Reading this dispelled vague notions instilled by past courses of Hinduism as a polytheistic system. It is admittedly quite different from Christian belief, and any comparisons between the two are likely to strain on system or another. For example if one were to liken Hindu Gods to Angels, it would probably not convey the fullness of what Hindus believe about their Gods. So, it is not possible to compare one on one. But it is fascinating that a system that boasts of 330 million deities boils down to the statement that "nothing exists apart from Him." Right there, the Christian and the Hindu have a common ground for conversation and for beginning to explore the truth. What precisely does it mean for this to be so. If all other Gods are created beings who partake of His divinity, then what is it that they are most like in a Christian system of thought.
Ignorance precludes evangelism. We needn't believe what the Hindus believe, but it were best to understand it lest our communication be insulting and immediately off-putting with respect to sharing the common truths of our faiths. The most frequent mistake in evangelism (that I have seen) is arrogance and a presumption of superiority that alienates the person being approached from the truth. "Be ye as cunning as serpents and as harmless as doves." Speaking to a person of another faith, particularly a faith we do not understand, it is best to have a grounding, to really listen to what the person says before we start laying the truth on them. Perhaps they already know something of the truth.

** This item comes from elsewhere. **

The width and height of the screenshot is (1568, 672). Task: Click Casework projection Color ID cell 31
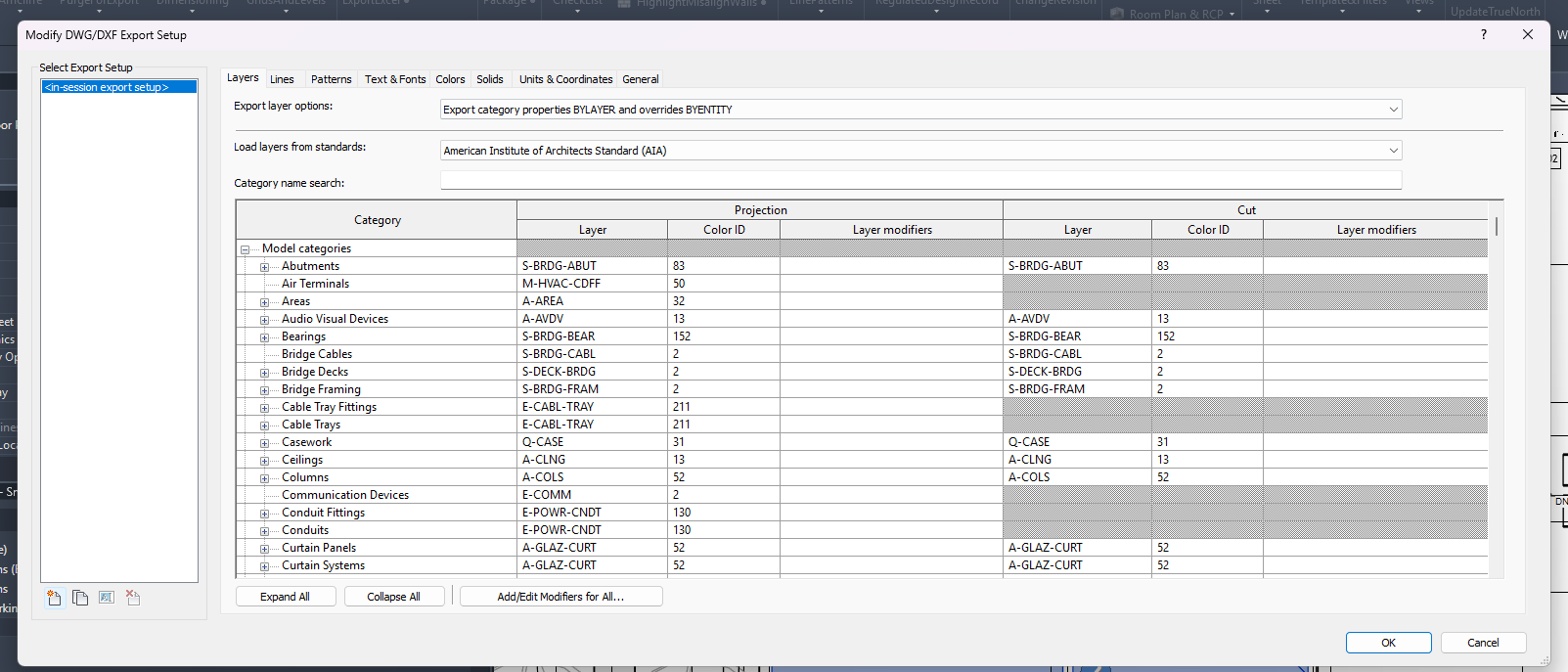point(723,442)
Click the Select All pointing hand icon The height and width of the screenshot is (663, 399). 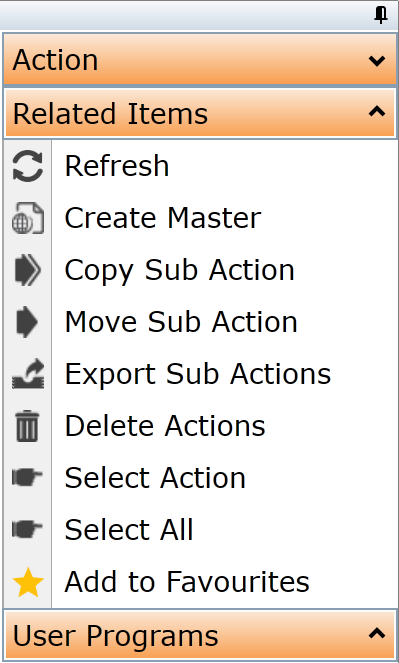coord(27,529)
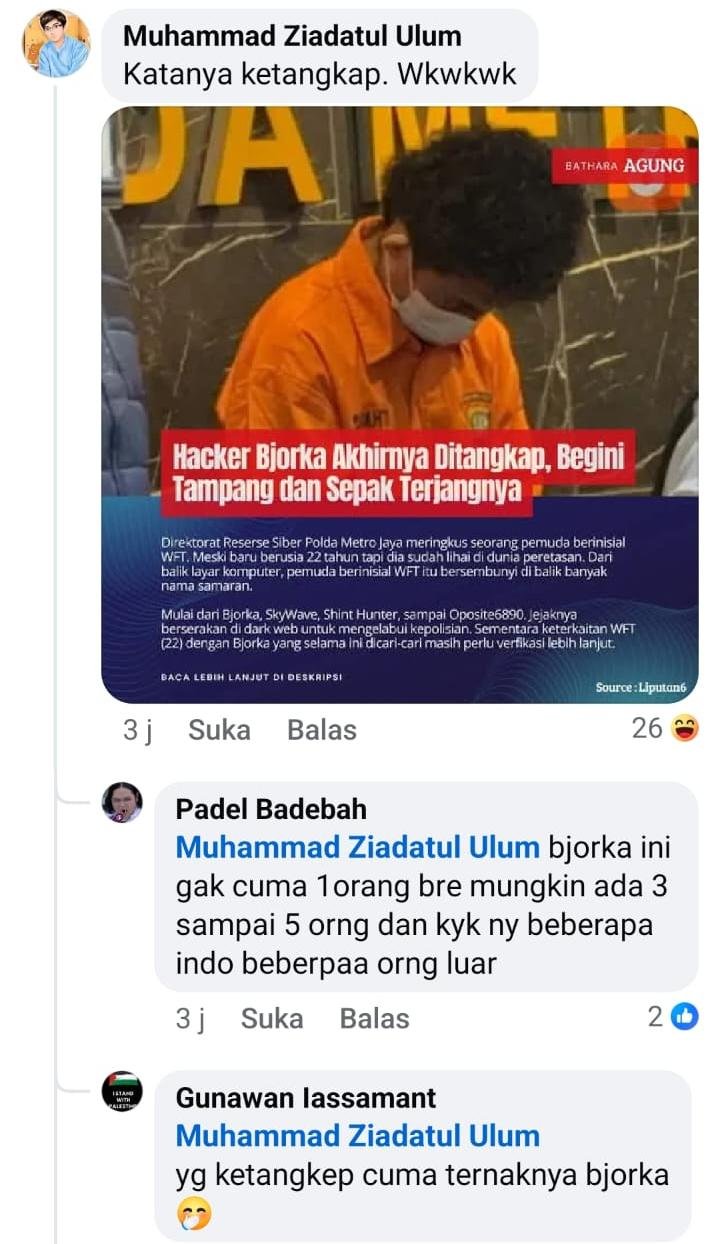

Perhaps they already know of a supreme God without whom nothing at all exists, without whose every thought being itself would collapse.
I don't know why this occurred to me today, but I was looking through a modern Hindu Catechism and was struck by how much that was there is reminiscent of much of Catholic teaching--the purpose of sex in marriage, the necessity of the preservation of chastity before marriage, the belief in one God.
But then there are great chasms between us--Hindu teaching holds that there is no intrinsic evil in the world. (Now we might get into a debate about what is meant by "intrinsic evil"; however, my brief reading has made clear that even if I acknowledge that everything was created good, I am still miles away from what a Hindu seems to hold true about creation.
Nevertheless, it is interesting to hear how the voice of God has made itself heard, even if differently, and to our ears indistinctly, outside of His central and definitive revelation in the persons of the Chosen People and in the single person of the Lord of All, the Incarnation, the Crucified.